**BRIEF 1:** List every activity that the article about Peyton Richardson below says she was involved in as a seventh grader.
**BRIEF 2:** Continue the article about Peyton Richardson, picking up after its last sentence.

**EXTRACT:**

Nothing can stop 15-year old Peyton Richardson from dancing—not even cancer.
Over two years ago, Peyton began to feel inexplicably exhausted by the slightest movements in ballet class. Although she was a busy and ambitious seventh grader, involved in dance, cheerleading, and staying on top of homework, this kind of tired wasn’t quite adding up. “Peyton was so exhausted that she couldn’t get up on her pointe shoes,” says her mother, Carrie. “In that moment, I knew something was seriously wrong.” It was at the Texas Children’s Hospital in Houston that the Richardsons learned that Peyton had acute lymphocytic leukemia, the most common childhood cancer. The next day, she began chemotherapy. For the next 844 days, she endured rigorous treatment and severe side effects, including seizures, which sometimes resulted in her inability to walk or talk.
Peyton, who had been an avid dancer for over half of her life, was concerned she might never be able to step foot in a studio again. After her two week hospital stay, Peyton was permitted to attend the outpatient center for her treatments. “At my first outpatient visit, my doctor asked if I had any questions and I said, ‘When can I dance again?’” Peyton recalled to Upworthy.

**DATASET EXCERPT:**

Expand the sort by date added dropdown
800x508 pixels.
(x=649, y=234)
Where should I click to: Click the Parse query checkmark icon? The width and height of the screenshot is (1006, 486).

**ANSWER BOX 1:**
- Dance
- Cheerleading
- Staying on top of homework

**ANSWER BOX 2:**
Her enthusiasm was so strong that, just two months into her treatment, Peyton was dancing again.
“It’s really important for any kid with cancer to go on and do something from their life before cancer,” Peyton’s oncologist, Dr. ZoAnn Dreyer, said to ABC News. “I wanted [Peyton] to get back out there and dance, because I knew that would give her the drive and confidence to get through her treatment, and that’s what it’s all about really.”
Mind and body really are connected. Mental strength often translates itself into physical strength and vice versa. Peyton’s mother, Carrie, who saw Peyton at rock bottom can vouch for the incredible journey Peyton’s body has taken since returning to the ballet studio. “A few months earlier, she literally could not lift her foot an inch above the ground, and here she was dancing across the floor,” she says.
Peyton not only participated in group lessons multiple times a week; she performed in shows and also took private dance lessons to help regain any strength zapped from the chemo.
“Cancer has taken a lot of things from me—school, church, even my hair, but I [wasn’t] going to let it take ballet from me,” Peyton said. To prove that Peyton is tough, just listen to this: to this day, she says that dancing “en pointe” is harder than fighting her cancer.
But it wasn’t just the dancing itself that gave her joy. “The best part is that I get to forget about my crazy life that has happened this past year, I can just be with my friends,” Peyton told ABC News. “They’ll ask how I’m feeling, but then they won’t go on and on. They just drop it after that.”
Not only does Peyton have her closest friends by her side, she has thousands of children around the world who look to her as a determined fellow cancer fighter and a kind-spirited inspiration.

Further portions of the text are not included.